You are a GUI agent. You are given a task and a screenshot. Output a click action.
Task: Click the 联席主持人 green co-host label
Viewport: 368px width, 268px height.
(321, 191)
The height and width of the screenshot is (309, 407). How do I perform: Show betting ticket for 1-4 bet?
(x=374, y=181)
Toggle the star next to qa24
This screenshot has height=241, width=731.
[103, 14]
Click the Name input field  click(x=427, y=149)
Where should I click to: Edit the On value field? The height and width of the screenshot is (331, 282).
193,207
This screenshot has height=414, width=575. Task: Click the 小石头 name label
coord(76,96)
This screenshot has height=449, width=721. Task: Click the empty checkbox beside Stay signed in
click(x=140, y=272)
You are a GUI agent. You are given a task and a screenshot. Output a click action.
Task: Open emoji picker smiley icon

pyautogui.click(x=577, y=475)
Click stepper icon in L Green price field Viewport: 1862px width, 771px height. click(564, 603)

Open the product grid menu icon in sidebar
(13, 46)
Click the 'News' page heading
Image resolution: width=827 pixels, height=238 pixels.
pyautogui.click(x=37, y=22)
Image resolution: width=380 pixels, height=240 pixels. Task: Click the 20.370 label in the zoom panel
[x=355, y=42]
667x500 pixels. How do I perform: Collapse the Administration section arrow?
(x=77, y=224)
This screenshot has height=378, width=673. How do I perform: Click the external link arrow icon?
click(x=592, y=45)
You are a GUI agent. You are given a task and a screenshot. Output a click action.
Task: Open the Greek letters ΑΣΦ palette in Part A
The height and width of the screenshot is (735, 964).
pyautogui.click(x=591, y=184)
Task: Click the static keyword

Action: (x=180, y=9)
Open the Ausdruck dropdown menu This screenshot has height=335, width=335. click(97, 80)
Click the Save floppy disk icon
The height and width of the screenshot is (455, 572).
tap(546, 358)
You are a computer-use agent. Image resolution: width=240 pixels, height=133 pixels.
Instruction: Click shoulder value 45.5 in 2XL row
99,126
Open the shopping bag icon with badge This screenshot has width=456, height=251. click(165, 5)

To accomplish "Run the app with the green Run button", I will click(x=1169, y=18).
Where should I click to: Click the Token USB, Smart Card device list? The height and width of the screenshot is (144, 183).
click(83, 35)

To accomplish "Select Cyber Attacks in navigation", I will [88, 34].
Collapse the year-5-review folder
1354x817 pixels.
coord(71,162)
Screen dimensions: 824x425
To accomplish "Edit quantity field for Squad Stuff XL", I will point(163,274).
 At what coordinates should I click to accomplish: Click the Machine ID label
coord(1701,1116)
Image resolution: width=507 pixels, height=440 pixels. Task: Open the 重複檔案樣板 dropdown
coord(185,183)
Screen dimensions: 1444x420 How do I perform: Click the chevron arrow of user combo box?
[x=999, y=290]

----------

WHAT IS NEEDED
Retype the entire listing word for word.

WRITTEN RESPONSE
You are a GUI agent. You are given a task and a screenshot. Output a click action.
Task: Click the 联席主持人 green co-host label
Viewport: 368px width, 268px height.
(321, 191)
The height and width of the screenshot is (309, 407). How do I perform: Show betting ticket for 1-4 bet?
(x=374, y=181)
Toggle the star next to qa24
This screenshot has height=241, width=731.
[103, 14]
Click the Name input field  click(x=427, y=149)
Where should I click to: Edit the On value field? The height and width of the screenshot is (331, 282).
193,207
This screenshot has height=414, width=575. Task: Click the 小石头 name label
coord(76,96)
This screenshot has height=449, width=721. Task: Click the empty checkbox beside Stay signed in
click(x=140, y=272)
You are a GUI agent. You are given a task and a screenshot. Output a click action.
Task: Open emoji picker smiley icon

pyautogui.click(x=577, y=475)
Click stepper icon in L Green price field Viewport: 1862px width, 771px height. click(564, 603)

Open the product grid menu icon in sidebar
(13, 46)
Click the 'News' page heading
Image resolution: width=827 pixels, height=238 pixels.
pyautogui.click(x=37, y=22)
Image resolution: width=380 pixels, height=240 pixels. Task: Click the 20.370 label in the zoom panel
[x=355, y=42]
667x500 pixels. How do I perform: Collapse the Administration section arrow?
(x=77, y=224)
This screenshot has height=378, width=673. How do I perform: Click the external link arrow icon?
click(x=592, y=45)
You are a GUI agent. You are given a task and a screenshot. Output a click action.
Task: Open the Greek letters ΑΣΦ palette in Part A
The height and width of the screenshot is (735, 964).
pyautogui.click(x=591, y=184)
Task: Click the static keyword

Action: (x=180, y=9)
Open the Ausdruck dropdown menu This screenshot has height=335, width=335. click(97, 80)
Click the Save floppy disk icon
The height and width of the screenshot is (455, 572).
tap(546, 358)
You are a computer-use agent. Image resolution: width=240 pixels, height=133 pixels.
Instruction: Click shoulder value 45.5 in 2XL row
99,126
Open the shopping bag icon with badge This screenshot has width=456, height=251. click(165, 5)

To accomplish "Run the app with the green Run button", I will click(x=1169, y=18).
Where should I click to: Click the Token USB, Smart Card device list? The height and width of the screenshot is (144, 183).
click(83, 35)

To accomplish "Select Cyber Attacks in navigation", I will [88, 34].
Collapse the year-5-review folder
1354x817 pixels.
coord(71,162)
Screen dimensions: 824x425
To accomplish "Edit quantity field for Squad Stuff XL", I will point(163,274).
 At what coordinates should I click to accomplish: Click the Machine ID label
coord(1701,1116)
Image resolution: width=507 pixels, height=440 pixels. Task: Open the 重複檔案樣板 dropdown
coord(185,183)
Screen dimensions: 1444x420 How do I perform: Click the chevron arrow of user combo box?
[x=999, y=290]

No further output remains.